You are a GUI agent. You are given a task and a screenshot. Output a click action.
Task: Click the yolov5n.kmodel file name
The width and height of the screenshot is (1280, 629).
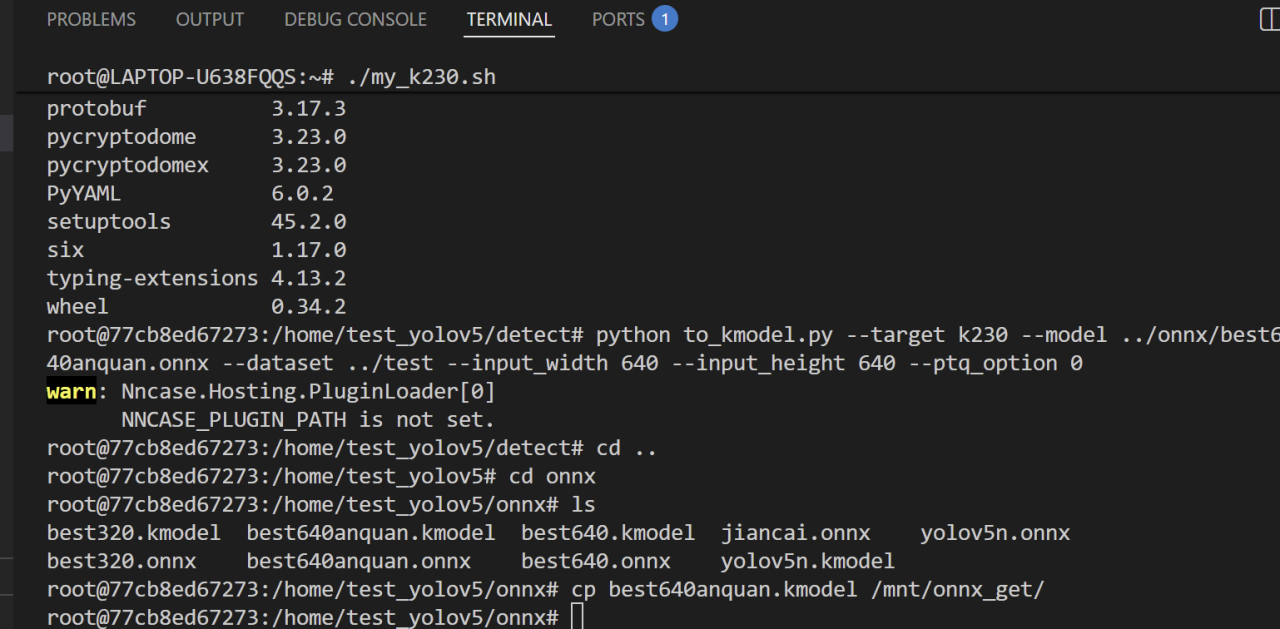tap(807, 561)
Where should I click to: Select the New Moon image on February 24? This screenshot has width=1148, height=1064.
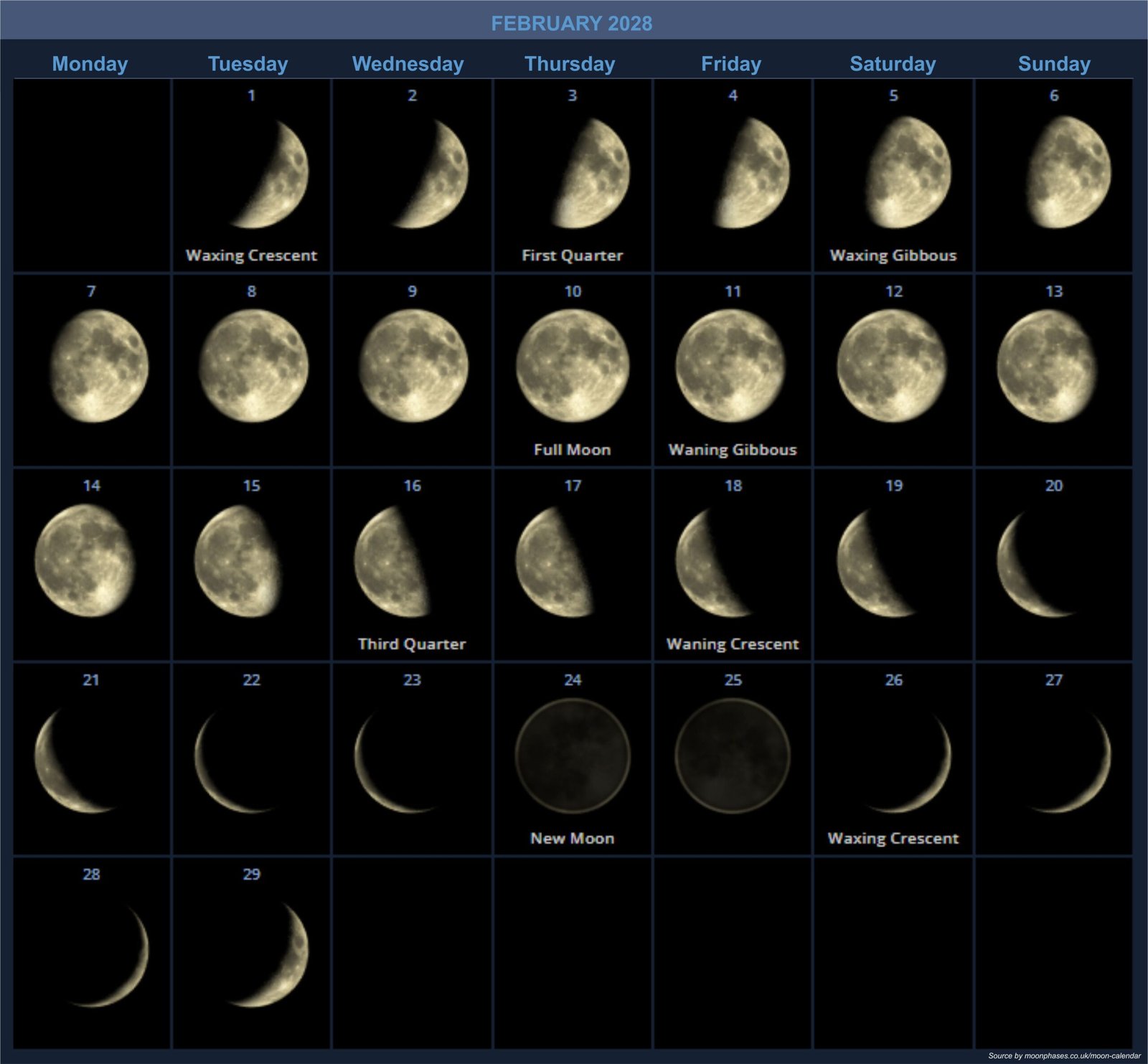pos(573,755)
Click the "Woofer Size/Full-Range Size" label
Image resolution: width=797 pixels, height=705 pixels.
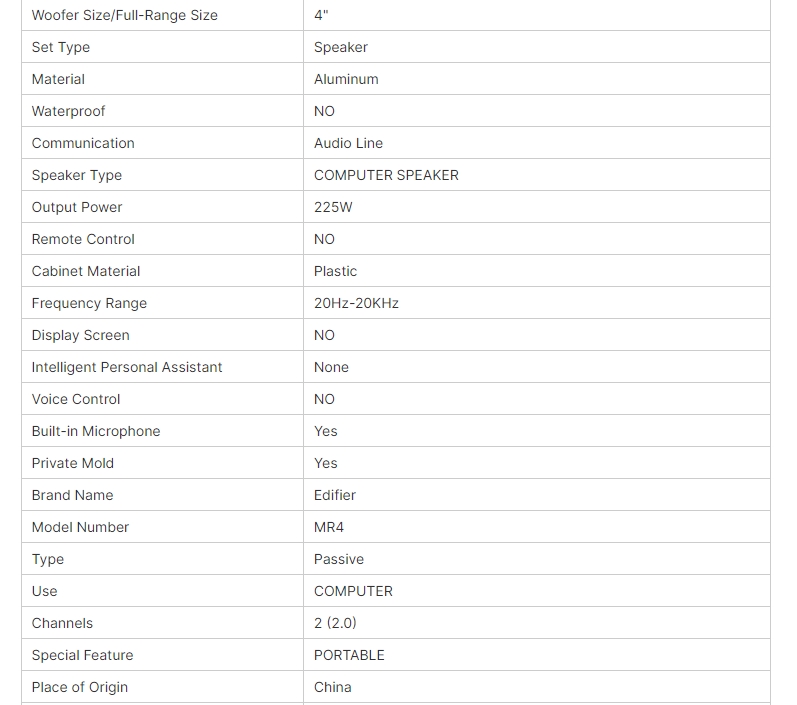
+ + + + + + +
WHAT NEEDS TO BE DONE
From the first line to the last, repeat the listing exactly and skip its images.

RESPONSE TO THE TASK
You are a GUI agent. You are given a task and a screenshot. Output a click action.
Task: Click the yolov5n.kmodel file name
The width and height of the screenshot is (1280, 629).
tap(807, 561)
Where should I click to: Select the New Moon image on February 24? This screenshot has width=1148, height=1064.
pos(573,755)
Click the "Woofer Size/Full-Range Size" label
Image resolution: width=797 pixels, height=705 pixels.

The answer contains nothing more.